Aita / Father
Avec Luís Pescador, Mikel Goneaga
Synopsis
Aita comes under the category ‘drama’, but the word does not suit the film; it sits somewhere between documentary, fiction and art house. It is about an old medieval house in the Basque village of Astigarraga, the caretaker who looks after it and the priest who comes to talk with him. There isn’t strictly speaking a plot, although the father in the title hints at the relationships that threaten to unravel here. There is just the doting attention paid to slowness and to the irresistible work of haunting. The shadows and the rising damp on the walls; the sounds which crescendo out of nowhere, a symphony, the rain, the odd word, the garden around the house which is also strangely a garden within it. Haunting, as we know, can also be a definition of cinema.

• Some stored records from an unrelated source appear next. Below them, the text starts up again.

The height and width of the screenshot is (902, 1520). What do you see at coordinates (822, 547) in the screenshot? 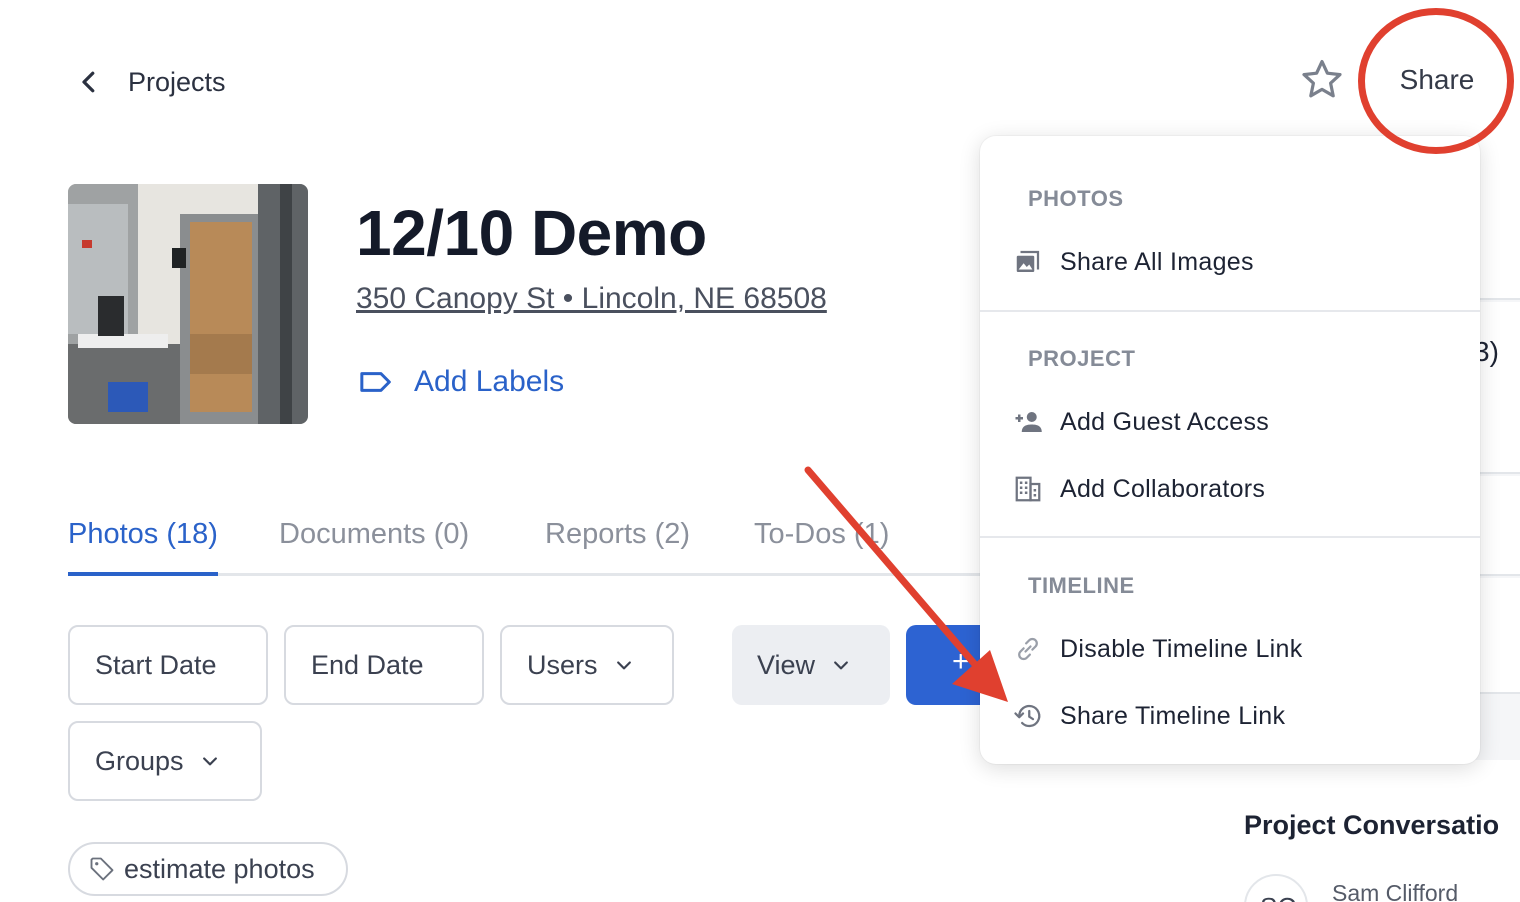
I see `tab-todos: To-Dos (1)` at bounding box center [822, 547].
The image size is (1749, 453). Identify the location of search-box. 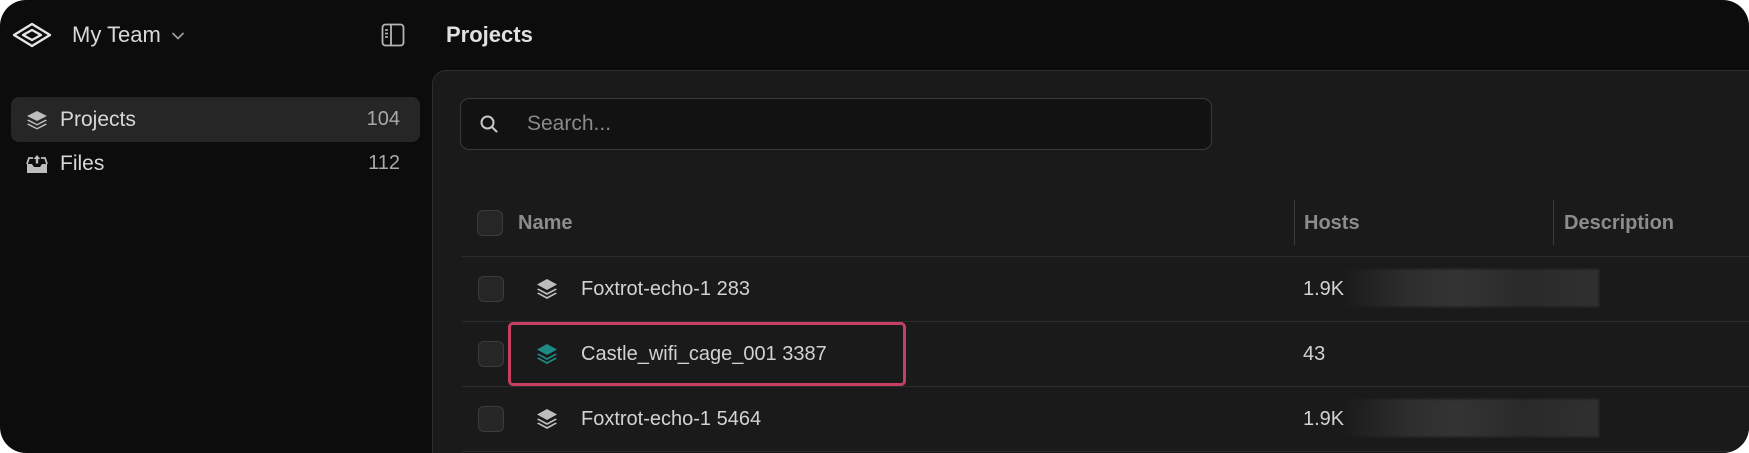
(836, 124).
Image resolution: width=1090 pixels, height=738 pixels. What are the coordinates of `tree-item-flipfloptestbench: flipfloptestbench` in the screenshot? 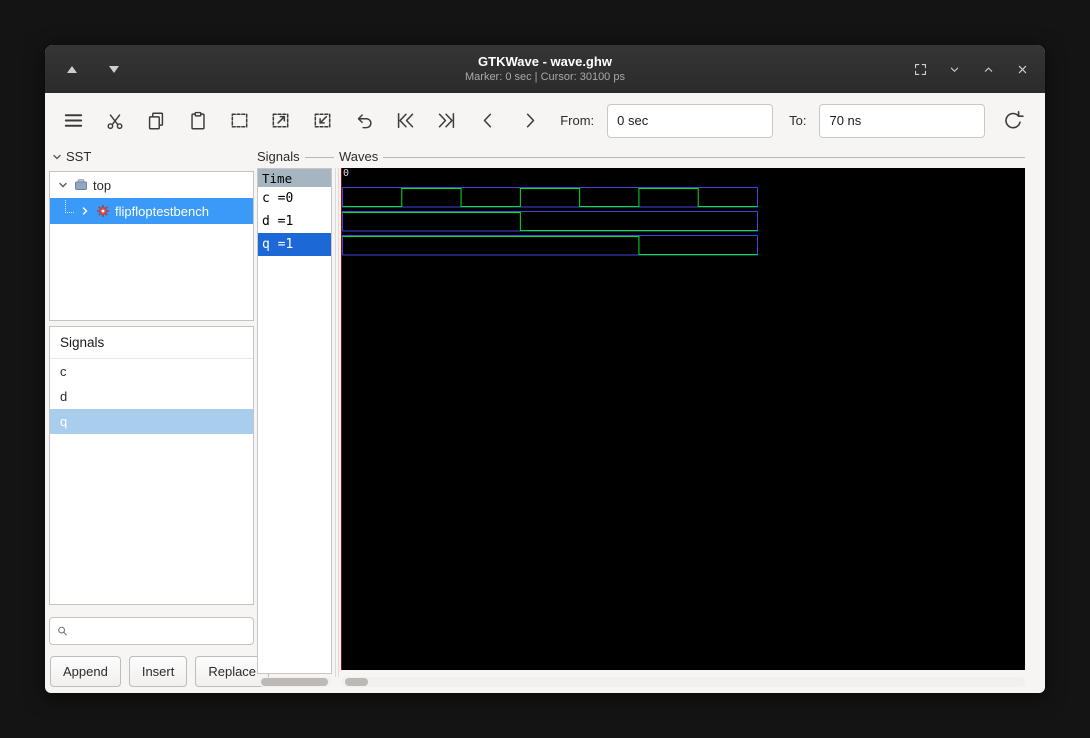 It's located at (152, 211).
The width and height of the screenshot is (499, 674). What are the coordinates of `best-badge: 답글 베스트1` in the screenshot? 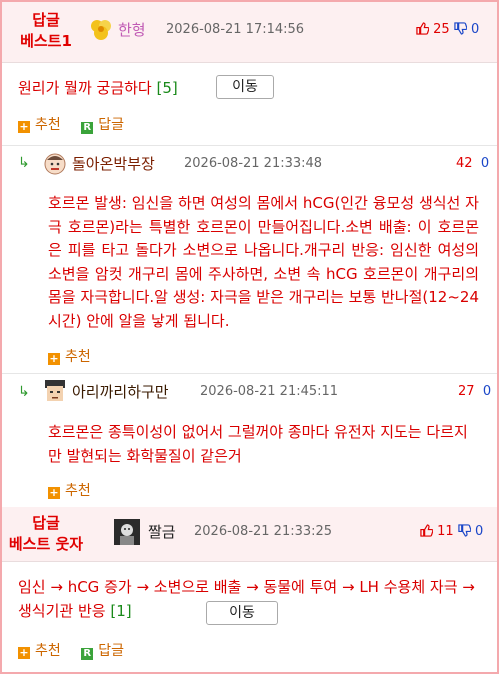 It's located at (46, 31).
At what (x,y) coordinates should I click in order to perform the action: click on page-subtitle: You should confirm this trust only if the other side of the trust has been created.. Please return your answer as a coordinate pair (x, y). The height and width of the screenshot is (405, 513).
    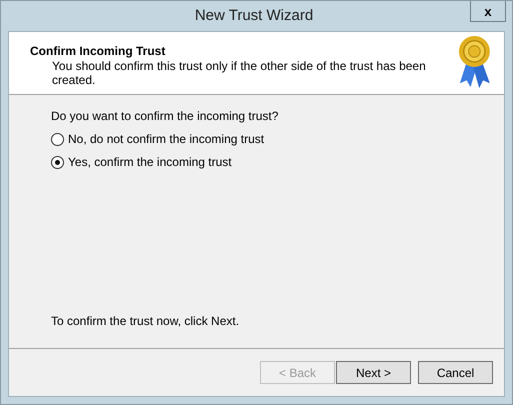
    Looking at the image, I should click on (240, 73).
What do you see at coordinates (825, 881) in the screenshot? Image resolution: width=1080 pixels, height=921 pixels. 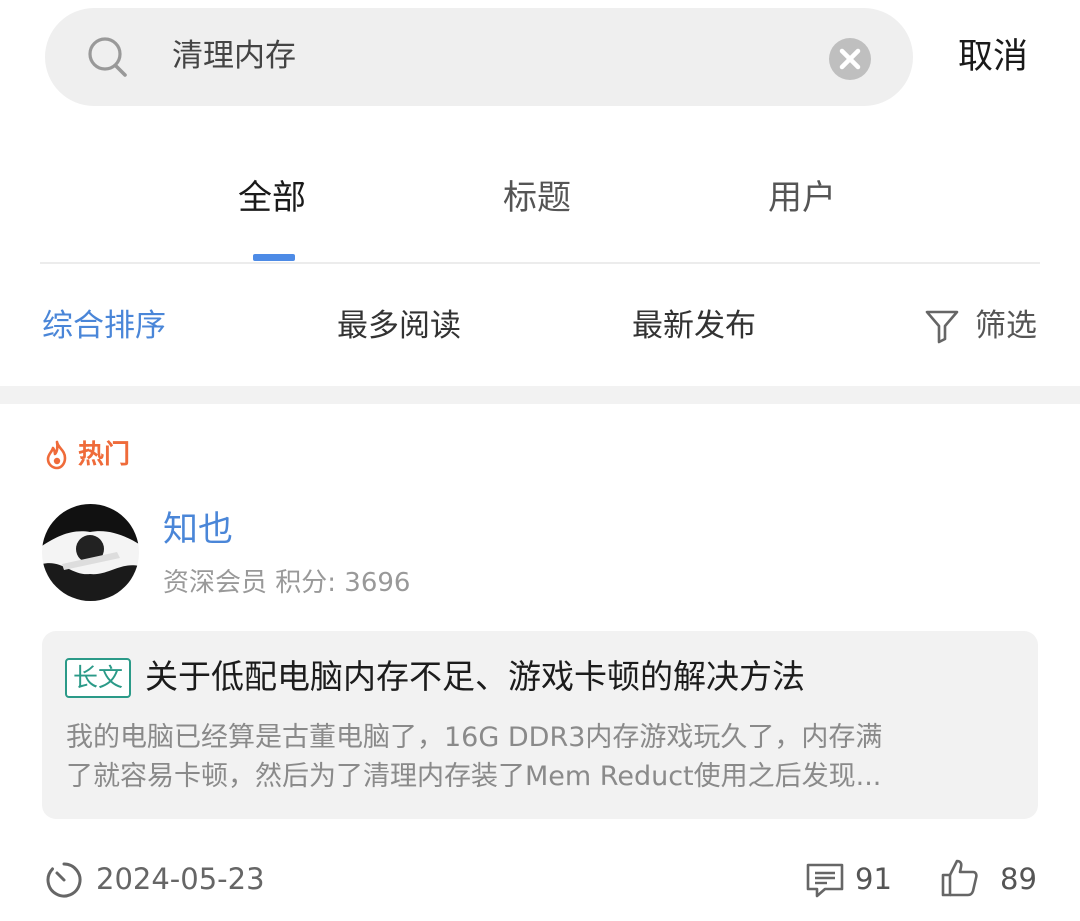 I see `comment-icon` at bounding box center [825, 881].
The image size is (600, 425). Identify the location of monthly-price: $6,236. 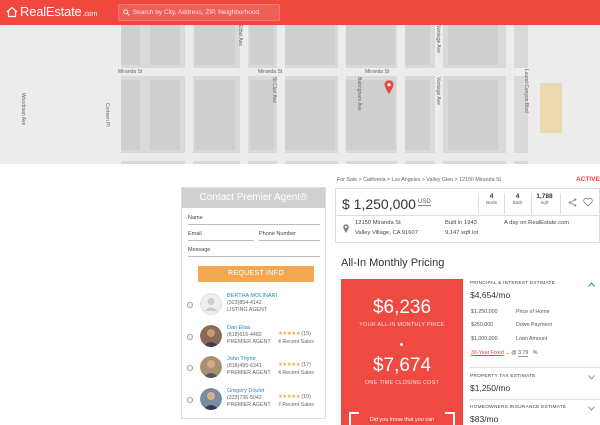
(402, 308).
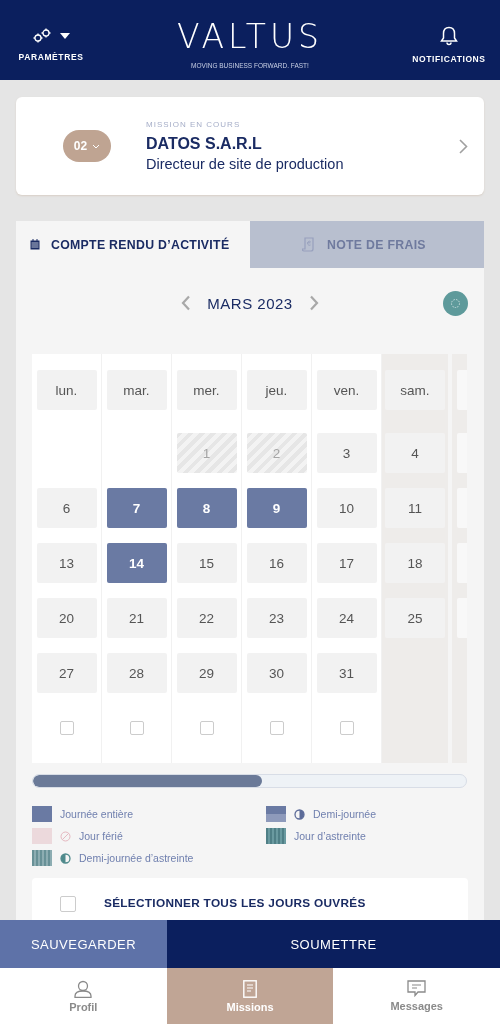  Describe the element at coordinates (136, 508) in the screenshot. I see `day-cell: 7` at that location.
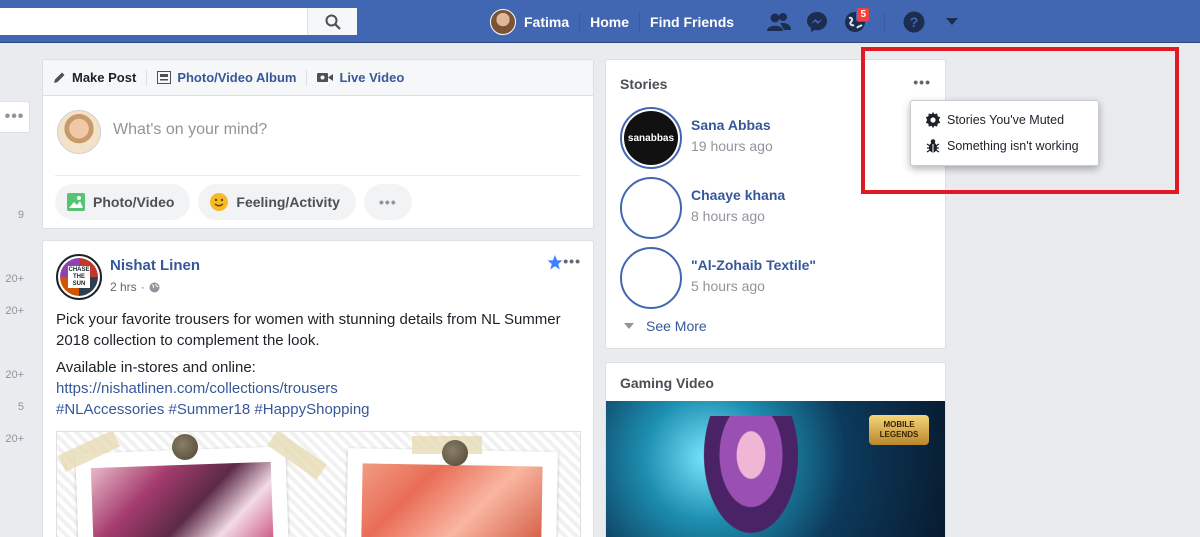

It is haunted, it is the art form of ghosts, the screenings end up by adding their own patterns, their herbarium to the garden already defined by the clouds, leaves and marks…The storm gathers, thunder is going to clap , borne out of the combination of time and the images on the walls. We are also aware that haunting is another way of describing the simple act of living in a house. The person who lives in a house is a host, in other words a spirit, potentially a ghost.
Aita is a splendid visual poem – with extraordinary work by the DOP Jimmy Gimferrer – which reminds us what inhabiting means: to be inhabited, to become oneself “under supervision”.